BRANO ESTRATTO ▸
· · · ·
La celebre “Ninna nanna della guerra” di Trilussa apparve sui giornali italiani nell’ottobre del 1914, quando già le cronache iniziavano a riferire dei primi massacri nelle trincee. Il poeta romano affilò la penna rispondendo all’abominio con il tono dolceamaro della satira. Così scrisse la più acuta rappresentazione dell’ipocrisia della guerra.
La ninna nanna della guerra
Ninna nanna, nanna ninna,
il bambino vuole la tetta:
dormi, dormi, tesoro bello,
Ninna nanna, prendi sonno
ché se dormi non vedrai
tante infamie e tanti guai
che succedono nel mondo
fra le spade ed i fucili
dei popoli civili.
Ninna nanna, tu non senti
i sospiri ed i lamenti
della gente che si scanna
per un matto che comanda;
che si scanna e che si ammazza
a vantaggio della razza
o a vantaggio di una fede
per un Dio che non si vede,
ma che serve da pretesto
al Sovrano macellaio.
Perché quel covo di assassini
che ci insanguina la terra
sa benissimo che la guerra
è un gran giro di quattrini
che prepara le risorse
per i ladri delle Borse.
· · · ·
CONSEGNA SCRITTA A ▸ Secondo il brano sulla ninna nanna di Trilussa, in quale mese e anno la poesia apparve sui giornali italiani?
CONSEGNA SCRITTA B ▸ Prosegui il brano sulla ninna nanna di Trilussa dopo l'ultimo verso riportato.
L'elenco proviene da una fonte diversa.

DATI MOSTRATI ▸
· · · ·
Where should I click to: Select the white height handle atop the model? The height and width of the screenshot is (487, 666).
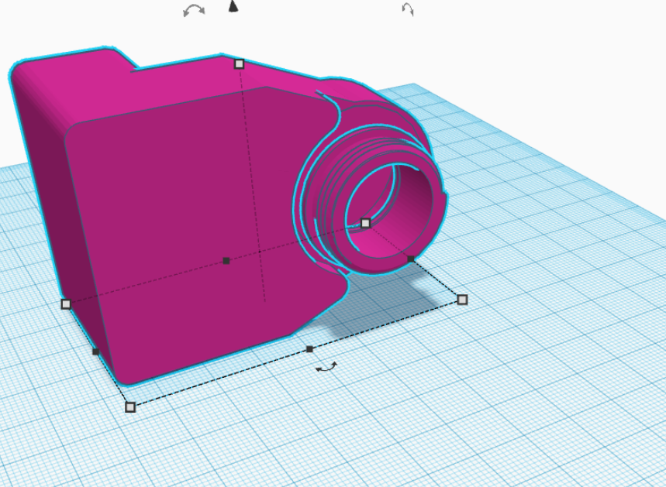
· · · ·
RISULTATO DELL'ESERCIZIO A ▸ Nell'ottobre del 1914.

RISULTATO DELL'ESERCIZIO B ▸
Fai la ninna, tesoro bello,
finché dura questo macello:
fai la ninna, ché domani
rivedremo i sovrani
che si scambiano la stima,
buoni amici come prima.
Sono cugini e fra parenti
non si fanno complimenti:
saranno ancora più cordiali
i rapporti personali.
E riuniti tra di loro,senza l’ombra di un rimorso,
ci faranno un bel discorso
sulla Pace e sul Lavoro
per quel popolo coglione
risparmiato dal cannone!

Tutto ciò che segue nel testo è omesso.